A translational frameshift is necessary in the synthesis of Escherichia coli release factor 2 (RF-2) to bypass an in-frame termination codon within the coding sequence. The nucleotide sequence preceding the in-phase stop codon within RF-2 mRNA is complementary to the 3' anti-(Shine-Dalgarno sequence) region found in prokaryotic 16S rRNA and Weiss et al. (1988) have concluded that this pairing triggers the frameshift event. In vitro production of RNA coding for RF-2, suitable for translation on eukaryotic ribosomes, has enabled testing of whether eukaryotic ribosomes can frameshift at this sequence. The 18S rRNA of eukaryotic ribosomes does not contain the 3' anti-(Shine-Dalgarno sequence) region. The prokaryotic RF-2 gene and the gene for the other release factor, RF-1, which does not contain an in-frame stop codon, were subcloned into transcription vectors such that the RNA transcripts produced in vitro would resemble a typical eukaryotic mRNA. These RF-1 and RF-2 RNAs both synthesized a major product of Mr approximately 45,000 when translated in vitro within reticulocyte lysate; the size expected for full length RF-1 and RF-2 molecules.
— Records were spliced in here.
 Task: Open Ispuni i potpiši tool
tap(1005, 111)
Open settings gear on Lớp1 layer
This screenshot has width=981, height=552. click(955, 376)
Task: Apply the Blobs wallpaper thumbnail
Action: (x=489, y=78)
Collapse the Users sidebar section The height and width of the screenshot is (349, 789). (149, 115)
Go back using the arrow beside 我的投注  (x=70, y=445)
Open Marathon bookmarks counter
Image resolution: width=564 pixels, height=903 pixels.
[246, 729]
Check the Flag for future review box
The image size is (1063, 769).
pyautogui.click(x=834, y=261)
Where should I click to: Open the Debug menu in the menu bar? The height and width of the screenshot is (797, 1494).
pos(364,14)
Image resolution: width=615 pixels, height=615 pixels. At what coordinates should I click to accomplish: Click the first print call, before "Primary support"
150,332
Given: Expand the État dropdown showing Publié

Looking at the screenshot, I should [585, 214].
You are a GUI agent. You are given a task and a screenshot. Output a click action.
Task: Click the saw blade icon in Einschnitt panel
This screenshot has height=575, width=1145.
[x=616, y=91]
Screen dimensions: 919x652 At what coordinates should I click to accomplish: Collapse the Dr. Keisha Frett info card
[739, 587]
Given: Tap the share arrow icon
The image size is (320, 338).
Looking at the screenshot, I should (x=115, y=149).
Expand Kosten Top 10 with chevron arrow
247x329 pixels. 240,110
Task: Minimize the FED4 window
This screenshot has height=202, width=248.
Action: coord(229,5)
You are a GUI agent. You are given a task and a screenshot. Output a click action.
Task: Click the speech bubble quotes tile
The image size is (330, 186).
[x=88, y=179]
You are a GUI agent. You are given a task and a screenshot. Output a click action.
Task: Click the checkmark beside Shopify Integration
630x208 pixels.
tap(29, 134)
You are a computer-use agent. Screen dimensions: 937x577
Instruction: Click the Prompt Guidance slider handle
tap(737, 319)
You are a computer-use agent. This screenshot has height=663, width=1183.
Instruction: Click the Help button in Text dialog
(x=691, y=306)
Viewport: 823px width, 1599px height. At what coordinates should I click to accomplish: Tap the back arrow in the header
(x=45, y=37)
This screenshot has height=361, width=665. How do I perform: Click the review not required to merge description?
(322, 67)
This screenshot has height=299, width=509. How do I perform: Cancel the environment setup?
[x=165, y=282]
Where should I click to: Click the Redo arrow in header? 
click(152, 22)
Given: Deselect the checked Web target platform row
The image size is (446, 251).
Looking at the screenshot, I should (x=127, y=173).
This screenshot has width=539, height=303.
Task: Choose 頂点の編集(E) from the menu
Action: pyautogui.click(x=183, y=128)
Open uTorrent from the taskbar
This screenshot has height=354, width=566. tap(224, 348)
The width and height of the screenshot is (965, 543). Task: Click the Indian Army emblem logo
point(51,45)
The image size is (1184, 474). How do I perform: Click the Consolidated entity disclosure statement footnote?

The RF-2 product was immunoprecipitated by RF-2-specific antibodies, including those to regions of the protein encoded in the mRNA downstream from the frameshift site. The putative premature termination product, an oligopeptide of 25 amino acids, was not detected, but a chemically synthesized derivative was shown to be very unstable within the translation system. Although it was not possible therefore to calculate an absolute efficiency of frameshifting, the relative efficiency of the translation of RF-2 RNA was estimated to be 10-20% of that of RF-1 RNA in the reticulocyte system. This was similar to the relative synthesis of the two proteins in a plasmid-DNA-directed prokaryotic transcription/translation system. These results show that in vitro on eukaryotic ribosomes where the Shine-Dalgarno-type interaction is not possible, high efficiency frameshifting around the in-phase stop codon in the RF-2 mRNA can still occur.
在大肠杆菌释放因子2(RF-2)的合成过程中,需要发生翻译移码以绕过编码序列中的一个框内终止密码子。RF-2 mRNA中同相位终止密码子之前的核苷酸序列与原核16S rRNA中发现的3' 反(Shine-Dalgarno序列)区域互补,并且Weiss等人(1988年)得出结论,这种配对触发了移码事件。体外产生编码RF-2的RNA,适合在真核核糖体上进行翻译,这使得能够测试真核核糖体是否能在此序列处发生移码。真核核糖体的18S rRNA不包含3' 反(Shine-Dalgarno序列)区域。将原核RF-2基因和另一种释放因子RF-1的基因(该基因不包含框内终止密码子)亚克隆到转录载体中,使得体外产生的RNA转录本类似于典型的真核mRNA。当在网织红细胞裂解物中进行体外翻译时,这些RF-1和RF-2 RNA都合成了一个主要产物,其分子量约为45,000;这是全长RF-1和RF-2分子预期的大小。RF-2产物被RF-2特异性抗体免疫沉淀,包括针对移码位点下游mRNA中编码的蛋白质区域的抗体。未检测到推测的过早终止产物,即一个25个氨基酸的寡肽,但一种化学合成的衍生物在翻译系统中显示出非常不稳定。因此,虽然无法计算移码的绝对效率,但在网织红细胞系统中,RF-2 RNA翻译的相对效率估计为RF-1 RNA的10-20%。这与质粒DNA指导的原核转录/翻译系统中两种蛋白质的相对合成情况相似。这些结果表明,在体外真核核糖体上,由于不可能发生Shine-Dalgarno型相互作用,RF-2 mRNA中同相位终止密码子周围仍可高效发生移码。